Diz mais: "Um conjunto impressionante de políticas sociais foram agrupadas sob a estratégia ‘Fome Zero' do governo federal. A estratégia deve ser elogiada, em particular, por sua dimensão participatória: as várias políticas que a compõem são caracterizadas por um grau impressionante de envolvimento da sociedade civil em seu desenho e implementação, assim como por uma abordagem descentralizada que dá poder às autoridades locais e focaliza melhor os grupos mais vulneráveis.. O programa Fome Zero abarca 53 iniciativas implementadas por 11 Ministérios diferentes. A dimensão participatória destes programas (da estratégia Fome Zero), em particular por meio do trabalho do CONSEA(Conselho Nacional de Segurança Alimentar), é admirável e o sucesso do Brasil no combate à fome e à desnutrição, em particular a desnutrição infantil, dão testemunho da contribuição que estas estratégias participatórias podem oferecer para a realização destes objetivos. O Relator Especial ficou impressionado pelo grau de envolvimento das organizações da sociedade civil no trâmite a Emenda constitucional que garante o direito à alimentação. O Brasil merece elogios por estes esforços."
Segundo o economista Marcelo Néri, chefe do Centro de Políticas Sociais da Fundação Getúlio Vargas, o número de pobres no Brasil continuou caindo em 2009, o que acontece pela primeira vez em um momento de crise desde os anos 1980. "A proporção de pobres caiu de 30,17% para 18,23% entre 2003 e 2008. Nas crises anteriores, a pobreza nacional não aumentou. Não caiu, porém. Em 2009, mesmo com a crise, a pobreza apresentou redução média de 1,25%, que pode ser uma estimativa conservadora".
O Brasil reduziu em 16% a população de habitantes de favelas. Cerca de 10,4 milhões de pessoas deixaram este tipo de habitação, diz o relatório State of the World's Cities, da ONU. O número de pessoas que moram em favelas diminuiu de 31,5% para 26,4% em dez anos, devido à adoção de políticas econômicas e sociais, a diminuição da taxa de natalidade e da migração do campo para a cidade. "Além disso, a criação do Ministério das Cidades, a adoção de uma emenda constitucional afirmando o direito do cidadão à moradia e os subsídios de materiais de construção, terrenos e serviços são apontados como responsáveis pela diminuição do número de favelados." Dos países pesquisados, o Brasil está atrás apenas de China, Índia e Indonésia.
Tudo resolvido, pois?

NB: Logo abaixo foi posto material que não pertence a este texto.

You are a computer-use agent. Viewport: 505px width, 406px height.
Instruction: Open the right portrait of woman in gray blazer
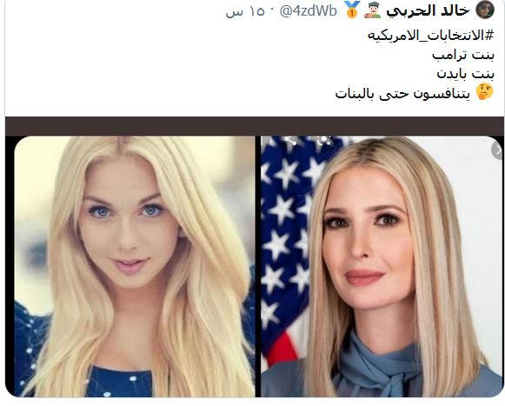click(382, 267)

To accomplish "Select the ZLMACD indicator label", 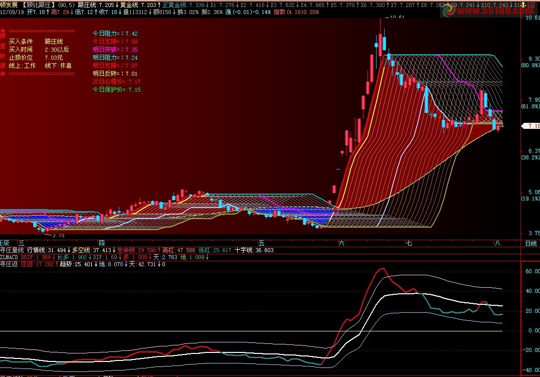I will point(10,257).
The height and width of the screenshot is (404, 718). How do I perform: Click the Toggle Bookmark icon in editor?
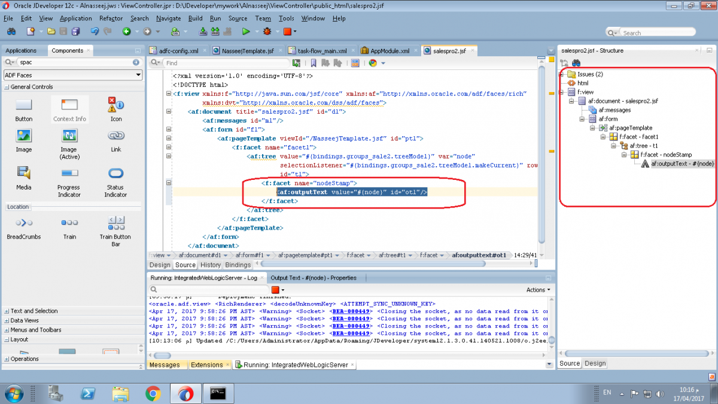click(x=313, y=63)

Não. Vejamos outros dados.
Se a pobreza teve redução em 2009, a desigualdade andou de lado. O Índice de Gini, que quanto mais próximo de zero indica que a distribuição de renda é mais igualitária, ficou em 0,5779 em dezembro de 2009, contra 0,5778 de dezembro de 2008. Ou seja, a pobreza diminuiu, mas a desigualdade aumentou.
Segundo o estudo "Evasão e Eqüidade na América Latina", da CEPAL (Comissão Econômica para América Latina e Caribe), janeiro/2010, "a alta desigualdade distributiva é um dos traços mais característicos da situação social na América Latina, onde um pequeno percentual da população concentra grande parte da riqueza, enquanto um significativo número de seus habitantes encontra-se abaixo dos níveis de subsistência. A região apresenta um nível de desigualdade na distribuição pessoal da renda substancialmente maior que em outras regiões do mundo, com um coeficiente Gini médio de 0,53. O país menos desigual da região é ainda mais desigual que qualquer integrante da OCDE ou qualquer país do Oriente Médio ou África do Norte. Mais. A América Latina não só é a mais desigual de todas as regiões do mundo, mas é das que registra menores avanços nesta matéria nos últimos 20 anos".
De acordo com o estudo da CEPAL, o Brasil, embora o país mais rico do continente, é o de maior desigualdade entre todos da América Latina, perdendo para Venezuela, Uruguai, Bolívia e Guatemala, por exemplo, com índice de Gini próximo a 0,6, ou seja, altíssimo.
Se há, portanto, números e dados altamente positivos, especialmente a partir do governo Lula, outros continuam altamente preocupantes. O que fazer, que medidas tomar, quais são os próximos passos, necessários e urgentes?
Segundo o estudo da CEPAL, "faz-se particularmente importante a ação do Estado no que diz respeito às ações distributivas, tanto através do uso de instrumentos relacionados com o gasto público como aqueles que se encontram vinculados com os sistemas tributários. Em sociedades tão desiguais como as latinoamericanas, não basta, porém, que a política redistributiva seja feita a partir do gasto público, mas resulta importante o papel que jogam os sistemas impositivos em favor de uma maior eqüidade na distribuição da renda. Destaca-se então a necessidade de fortalecer a tributação direta e gerar um melhor balanceamento entre esta e a tributação indireta".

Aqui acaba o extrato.